__The task__: The data below must be repeated exactly. Leave nothing out.

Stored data
########

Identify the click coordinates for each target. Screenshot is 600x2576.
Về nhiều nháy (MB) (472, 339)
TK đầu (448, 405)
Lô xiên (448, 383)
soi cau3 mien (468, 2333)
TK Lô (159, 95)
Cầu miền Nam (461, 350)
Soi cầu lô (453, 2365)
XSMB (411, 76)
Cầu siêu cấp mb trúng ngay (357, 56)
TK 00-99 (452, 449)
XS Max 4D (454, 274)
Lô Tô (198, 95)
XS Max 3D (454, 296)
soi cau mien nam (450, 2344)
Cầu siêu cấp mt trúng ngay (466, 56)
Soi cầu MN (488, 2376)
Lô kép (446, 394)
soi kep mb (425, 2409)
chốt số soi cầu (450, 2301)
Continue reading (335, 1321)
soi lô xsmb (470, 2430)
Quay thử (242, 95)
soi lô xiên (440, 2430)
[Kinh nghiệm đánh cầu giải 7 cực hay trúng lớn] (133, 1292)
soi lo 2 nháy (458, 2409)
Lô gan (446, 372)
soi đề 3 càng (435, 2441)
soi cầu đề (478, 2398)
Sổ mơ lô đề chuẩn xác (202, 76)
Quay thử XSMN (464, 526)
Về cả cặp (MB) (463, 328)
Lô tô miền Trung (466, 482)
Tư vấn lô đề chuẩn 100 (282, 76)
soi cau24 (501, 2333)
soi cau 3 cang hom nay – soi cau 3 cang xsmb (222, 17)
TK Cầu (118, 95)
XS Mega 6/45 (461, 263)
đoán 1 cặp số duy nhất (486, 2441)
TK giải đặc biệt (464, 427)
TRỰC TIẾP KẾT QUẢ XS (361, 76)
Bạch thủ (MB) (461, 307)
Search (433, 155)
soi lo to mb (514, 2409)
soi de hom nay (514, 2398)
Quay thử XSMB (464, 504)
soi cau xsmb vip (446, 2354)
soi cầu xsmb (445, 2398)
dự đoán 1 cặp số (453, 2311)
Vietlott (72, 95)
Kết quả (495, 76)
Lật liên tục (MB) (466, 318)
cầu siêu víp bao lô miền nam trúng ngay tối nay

########

__Reply__:
Identify the click coordinates for each target. Screenshot is 600x2576.
Về nhiều nháy (MB) (472, 339)
TK đầu (448, 405)
Lô xiên (448, 383)
soi cau3 mien (468, 2333)
TK Lô (159, 95)
Cầu miền Nam (461, 350)
Soi cầu lô (453, 2365)
XSMB (411, 76)
Cầu siêu cấp mb trúng ngay (357, 56)
TK 00-99 (452, 449)
XS Max 4D (454, 274)
Lô Tô (198, 95)
XS Max 3D (454, 296)
soi cau mien nam (450, 2344)
Cầu siêu cấp mt trúng ngay (466, 56)
Soi cầu MN (488, 2376)
Lô kép (446, 394)
soi kep mb (425, 2409)
chốt số soi cầu (450, 2301)
Continue reading (335, 1321)
soi lô xsmb (470, 2430)
Quay thử (242, 95)
soi lô xiên (440, 2430)
[Kinh nghiệm đánh cầu giải 7 cực hay trúng lớn] (133, 1292)
soi lo 2 nháy (458, 2409)
Lô gan (446, 372)
soi đề 3 càng (435, 2441)
soi cầu đề (478, 2398)
Sổ mơ lô đề chuẩn xác (202, 76)
Quay thử XSMN (464, 526)
Về cả cặp (MB) (463, 328)
Lô tô miền Trung (466, 482)
Tư vấn lô đề chuẩn 100 (282, 76)
soi cau24 (501, 2333)
soi cau 3 cang hom nay – soi cau 3 cang xsmb (222, 17)
TK Cầu (118, 95)
XS Mega 6/45 (461, 263)
đoán 1 cặp số duy nhất (486, 2441)
TK giải đặc biệt (464, 427)
TRỰC TIẾP KẾT QUẢ XS (361, 76)
Bạch thủ (MB) (461, 307)
Search (433, 155)
soi lo to mb (514, 2409)
soi de hom nay (514, 2398)
Quay thử XSMB (464, 504)
soi cau xsmb vip (446, 2354)
soi cầu xsmb (445, 2398)
dự đoán 1 cặp số (453, 2311)
Vietlott (72, 95)
Kết quả (495, 76)
Lật liên tục (MB) (466, 318)
cầu siêu víp bao lô miền nam trúng ngay tối nay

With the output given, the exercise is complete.